**Vorliegender Text**
Die taz steht auf Preußen

■ Würdevolle Tagung der Genossen / Stühle im Mittelpunkt

Berlin (taz) – Die Umgebung war zwar etwas steif, schien der Bedeutung der Sache ansonsten aber durchaus angemessen. Im geschichtsträchtigen Preußischen Landtag tagte am Samstag die 3. ordentliche Genossenschaftsversammlung der taz. Auch Kosten hatte die kleine, aber feine Zeitung für den Empfang ihrer treusten Leserschaft nicht gescheut, als sie im dritten Obergeschoß einen Saal angemietet hatte. Bestuhlt, versteht sich.

Wie bei taz-Plena üblich nahm die Veranstaltung einen unvorhergesehenen Verlauf, was diesmal allerdings weniger Inhalten der Debatte als den äußeren Umständen geschuldet war. Nach einer Kaffeepause am frühen Nachmittag – Aufsichtsrat und Vorstand waren bereits von den rund 130 versammelten Genossinnen und Genossen für das Geschäftsjahr 1993 entlastet worden – meldete sich ein aufgeregter Teilnehmer zu Wort: Unten vor dem Portal stünden noch etliche zu spät gekommene Genossen, die der Wachtmeister aber nicht hereinlasse, weil der Raum oben voll sei. Aufgebrachtes Gemurmel ging durch die Reihen. Wie kann das sein? Ein Blick in die Runde zeigte: alle Stühle in dem Saal waren tatsächlich besetzt, aber Stehplätze gab es noch allemal genug. Also was tun? Taz- Vorständler Klaus Woltschner hatte die zündende Idee: „Wir legen unten vor der Tür eine Zigarettenpause ein. Dann haben die Pförtner keinen Überblick mehr, und die Ausgesperrten wutschen danach mit uns herein."

**Vorliegende Auflistung**
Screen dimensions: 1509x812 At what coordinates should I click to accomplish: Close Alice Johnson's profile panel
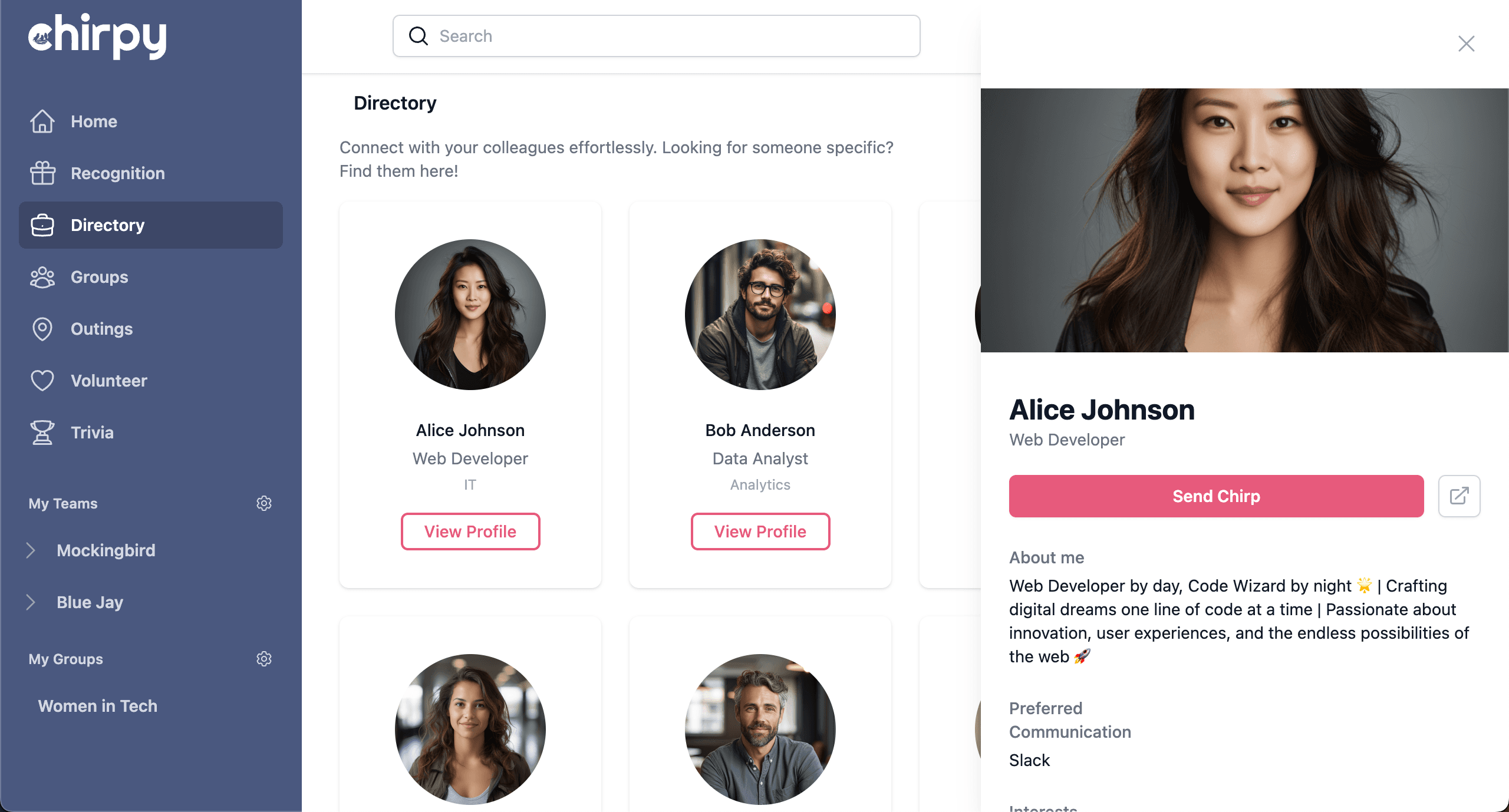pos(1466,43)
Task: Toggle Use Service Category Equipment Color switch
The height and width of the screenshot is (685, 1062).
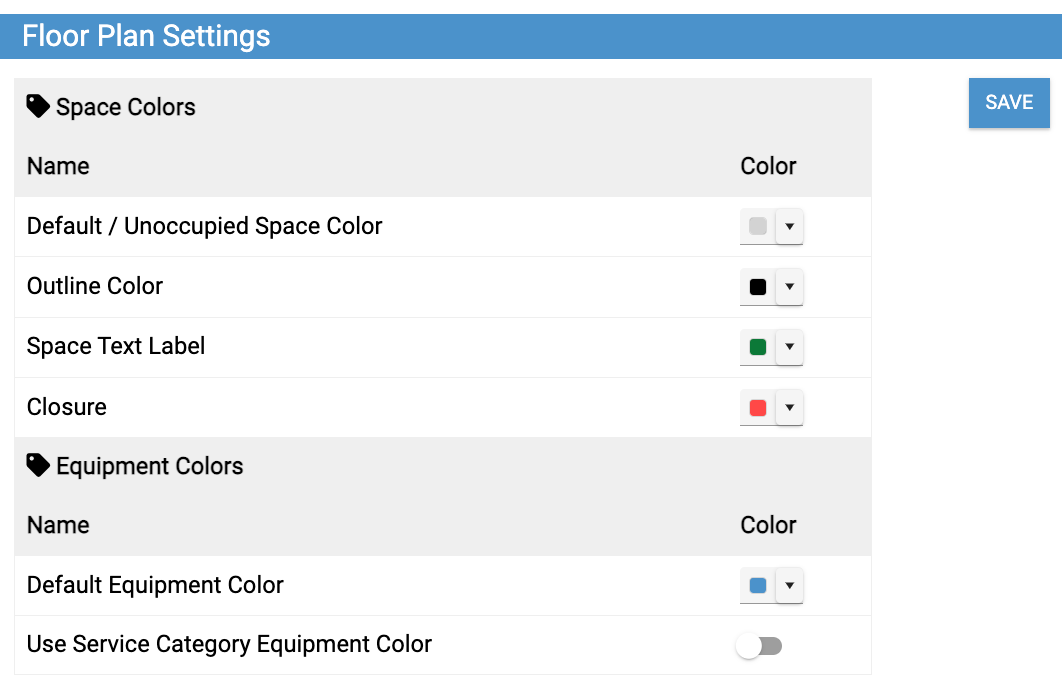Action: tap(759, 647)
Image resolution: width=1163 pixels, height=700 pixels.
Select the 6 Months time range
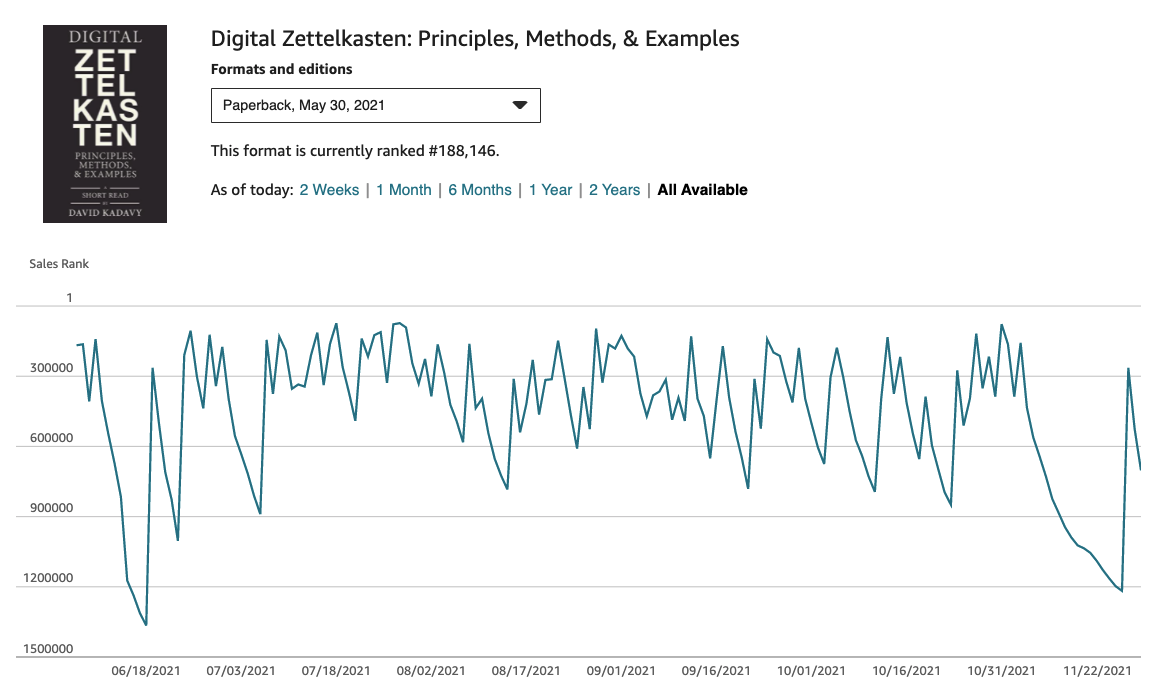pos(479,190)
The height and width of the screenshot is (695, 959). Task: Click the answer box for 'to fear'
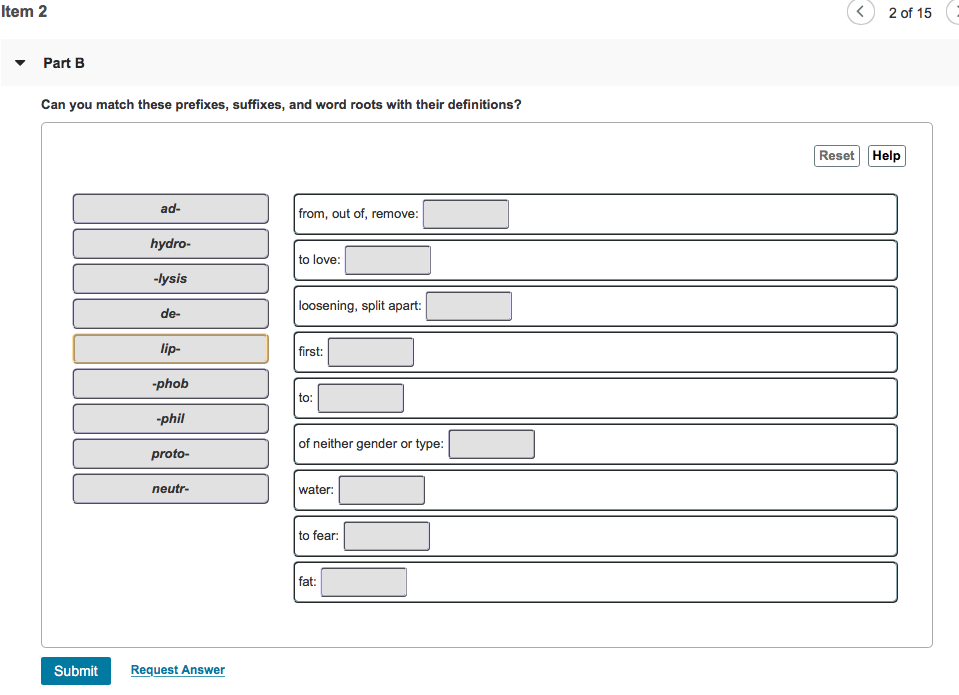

**Aufgabe 1**
Beantworten Sie anhand des Textes über die taz-Genossenschaftsversammlung folgende Fragen:
(a) In welchem Gebäude tagte die Versammlung?
(b) Wie viele Genossinnen und Genossen waren rund versammelt?
(c) Wer schlug vor, unten vor der Tür eine Zigarettenpause einzulegen?
**Aufgabe 2**
Liefern Sie die Fortsetzung des Textes über die taz-Genossenschaftsversammlung, beginnend nach Woltschners Vorschlag zur Zigarettenpause.
Die Auflistung ist eigenständiges Material und steht in keinem Zusammenhang mit dem Text über die taz-Genossenschaftsversammlung.

**Lösung 1**
(a) Im Preußischen Landtag, in einem Saal im dritten Obergeschoß.
(b) Rund 130.
(c) Der taz-Vorständler Klaus Woltschner.

**Lösung 2**
Der Trick funktionierte, brachte den Chef der preußischen Wachtruppe allerdings auf 180. „Gleich komme ich hoch und zähle durch. Wer keinen Stuhl hat, wird des Saales verwiesen“, fauchte er den besänftigend auf ihn einredenden taz-Chefredakteur Arno Widmann an, als die Genossen die Treppe hinaufströmten. Widmann eilte hinterher, um die Seinen zu warnen. Doch Sitzungsleiter Jonny Eisenberg hatte die Sache bereits geritzt. „Es erscheint würdevoll und angemessen, die Veranstaltung fortan im Stehen abzuhalten“, forderte der Winkeladvokat die Versammelten auf, sich zu erheben und ein wenig zur Seite zu treten, damit der preußische Saalwachmeister auch ja gut zählen könne, wie viele Stühle noch frei sind.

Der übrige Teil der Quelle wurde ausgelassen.